Belatrix showed him the small stack of books she was shelving, as if to apologize for not hugging him. Adam smiled what he knew to be a perfectly symmetrical smile full of brilliant teeth.
“I kinda snuck past to the bathroom.” He waved a little wave to forgive the lack of a hug. Adam glanced at the books in her hands. “You getting off soon?”
“I am.”
She was. Adam knew she was. He had chosen the time carefully when he logged in. He had to be in class in two hours, but the flow rate would give him six. Belatrix smiled at him then slid a book into place. Adam tried not to think of the other him, the fleshy him, and the real world waiting and spinning around him. He gave himself up completely to the sim.
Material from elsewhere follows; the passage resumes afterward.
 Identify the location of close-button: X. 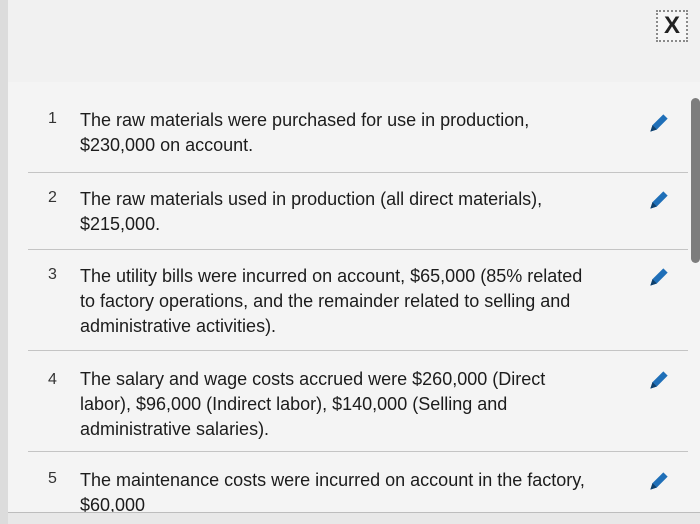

“How was work?” Belatrix asked as she pushed open her apartment door and shrugged off her coat. It had drizzled on their walk over from the bookstore. Adam wiped his feet on her mat, then kicked off his shoes. Details like the mud, the shiny drops of water on the tile—he still marveled at the completeness of the illusion, the scope and scale of the digitally constructed world. It was easy to lose oneself in it, to become bewildered by it all.
“That interesting, huh?”
Adam broke out of his trance and helped Belatrix hang her jacket on the hook by the door. “Work was fine,” he said. “Closed a pretty big deal this week.”
He was sure it was true. When he wasn’t present to fill and steer his avatar, the computers moved it about as autonomously as anyone else on planet Hammond. Belatrix, in fact, had probably spent more time in his avatar’s place of work than he had.
“Some tea?”
“Sure,” he said, even though he hated the stuff. It wasn’t tea, but that was the closest translation for the language parser. Horseshit would have been more apt, but
the translator stuck to categories such as “warm beverages.” The only thing it left untouched were proper nouns, which left Adam’s avatar with the moniker of Phurxy, a dreadfully common name on Hummond’s Southwest continent.
“Bitter apple?” Belatrix held up a grainy lump of spice. Again, the translation was a mere approximation.
“Please,” Adam said. It made the hot horseshit taste more like wet dirt, a distinct improvement. Adam often considered fast flowing the time through these bits, but the domestic foreplay was a crucial part of the fantasy. This was the life he wanted to live, here with Belatrix in her tidy apartment. He took the steaming bowl and glanced in the mirror at his clean and neatly groomed self. His avatar had taken the time to do that in the morning, brushing his teeth and his hair. It felt like room service for the body and soul. He luxuriated in his sense of self.